トップの写真は、梅園で見つけたカンサイタンポポ(キク科)のロゼットです。このような葉を根出葉(こんしゅつよう;短い茎の基部から出る葉で、あたかも根から直接出ているように見える葉)とも呼びます。
ロゼット状に葉をつけることで、野草は冬の少ない陽光を効率よく利用することができます。しかし、草丈の高い植物の陰になると地面に張り付いたロゼットには光が当たらず不利になります。
そのため、ロゼットは人為的な踏み付けが強いところや、定期的に草刈りが行われる場所など競争相手が生育しにくい環境によく見られることになります。
この写真は、例年3月末に梅園で開催している「春の茶会」の様子ですが、黄色い花が咲いているのがわかりますか?カンサイタンポポは開花時期には競争相手がいないことをちゃんとわかって花を咲かせているのでしょうか。
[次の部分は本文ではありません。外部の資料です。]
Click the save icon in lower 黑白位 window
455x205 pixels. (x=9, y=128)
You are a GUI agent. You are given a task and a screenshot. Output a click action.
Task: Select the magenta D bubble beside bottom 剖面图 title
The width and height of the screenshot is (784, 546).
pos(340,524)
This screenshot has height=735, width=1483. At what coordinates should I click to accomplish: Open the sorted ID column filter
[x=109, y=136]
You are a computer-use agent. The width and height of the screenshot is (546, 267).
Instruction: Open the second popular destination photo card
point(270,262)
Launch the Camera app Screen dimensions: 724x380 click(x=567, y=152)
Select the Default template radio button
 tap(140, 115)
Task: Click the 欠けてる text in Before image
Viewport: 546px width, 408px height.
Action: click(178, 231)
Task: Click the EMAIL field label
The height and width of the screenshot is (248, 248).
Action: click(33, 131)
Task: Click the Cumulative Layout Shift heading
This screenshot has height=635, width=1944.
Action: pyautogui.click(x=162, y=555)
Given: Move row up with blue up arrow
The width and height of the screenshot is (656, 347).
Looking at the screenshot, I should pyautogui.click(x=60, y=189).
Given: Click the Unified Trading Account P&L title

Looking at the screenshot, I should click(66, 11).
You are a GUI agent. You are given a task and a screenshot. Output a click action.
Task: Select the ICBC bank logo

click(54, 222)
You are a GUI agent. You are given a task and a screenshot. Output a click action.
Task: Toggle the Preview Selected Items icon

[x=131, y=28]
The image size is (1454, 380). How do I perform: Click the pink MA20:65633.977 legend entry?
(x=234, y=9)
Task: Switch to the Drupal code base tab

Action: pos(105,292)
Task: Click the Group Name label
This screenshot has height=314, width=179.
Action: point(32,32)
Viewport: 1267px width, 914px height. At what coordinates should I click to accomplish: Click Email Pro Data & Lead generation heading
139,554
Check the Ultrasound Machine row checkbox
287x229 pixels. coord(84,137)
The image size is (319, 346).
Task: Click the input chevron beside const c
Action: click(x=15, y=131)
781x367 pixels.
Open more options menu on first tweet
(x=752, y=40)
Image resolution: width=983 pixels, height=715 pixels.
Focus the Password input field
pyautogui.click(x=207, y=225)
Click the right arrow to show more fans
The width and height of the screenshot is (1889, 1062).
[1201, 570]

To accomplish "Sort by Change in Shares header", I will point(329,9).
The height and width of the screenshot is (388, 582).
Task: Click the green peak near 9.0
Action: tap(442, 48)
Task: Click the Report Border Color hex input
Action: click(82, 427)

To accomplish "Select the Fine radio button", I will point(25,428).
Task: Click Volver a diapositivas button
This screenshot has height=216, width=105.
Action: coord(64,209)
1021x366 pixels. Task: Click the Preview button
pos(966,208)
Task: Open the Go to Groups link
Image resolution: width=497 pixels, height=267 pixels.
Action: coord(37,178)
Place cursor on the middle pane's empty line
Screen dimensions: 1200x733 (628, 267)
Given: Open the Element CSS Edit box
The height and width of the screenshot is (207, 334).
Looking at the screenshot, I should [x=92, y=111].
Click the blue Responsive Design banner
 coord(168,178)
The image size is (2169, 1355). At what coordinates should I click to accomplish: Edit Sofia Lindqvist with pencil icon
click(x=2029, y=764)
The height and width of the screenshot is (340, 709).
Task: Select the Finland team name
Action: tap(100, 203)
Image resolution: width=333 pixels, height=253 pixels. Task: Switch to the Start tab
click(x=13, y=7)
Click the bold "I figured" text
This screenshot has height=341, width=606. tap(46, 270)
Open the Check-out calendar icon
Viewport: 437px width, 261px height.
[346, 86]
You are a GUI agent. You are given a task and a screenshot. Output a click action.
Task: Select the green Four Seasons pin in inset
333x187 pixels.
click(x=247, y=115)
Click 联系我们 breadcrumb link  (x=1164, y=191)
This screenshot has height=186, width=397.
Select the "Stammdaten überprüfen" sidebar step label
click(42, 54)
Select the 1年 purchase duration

ちなみに、梅園に夏草が茂って除草作業が行われる頃にはカンサイタンポポのような在来種タンポポは夏季休眠します。
【無駄な競争はしない!】
その他同じ場所で見つけた冬越しの野草たちの様子です。
ヨモギ(キク科) |
スイバ(タデ科) |
アメリカフウロ(フウロソウ科) |
ノアザミ(キク科) |
キュウリグサ(ムラサキ科) |
園の外周で見つけたロゼット。
オオアレチノギク(キク科) |
この野草たちは、競争相手が少ない冬季はエネルギーが節約できるロゼットで過ごし、春になって競争相手が増えてくると茎を伸ばして高さ競争に参加するという変幻自在な生き方をします。
【やる時はきっぱりと競争する!】
芝生広場で見つけたオオバコ(オオバコ科)は一年中ロゼットのままです。
【他の野草が踏まれて育たない場所でも元気に育つ!】
隙間で根性のある育ち方をしているロゼットも見つけました。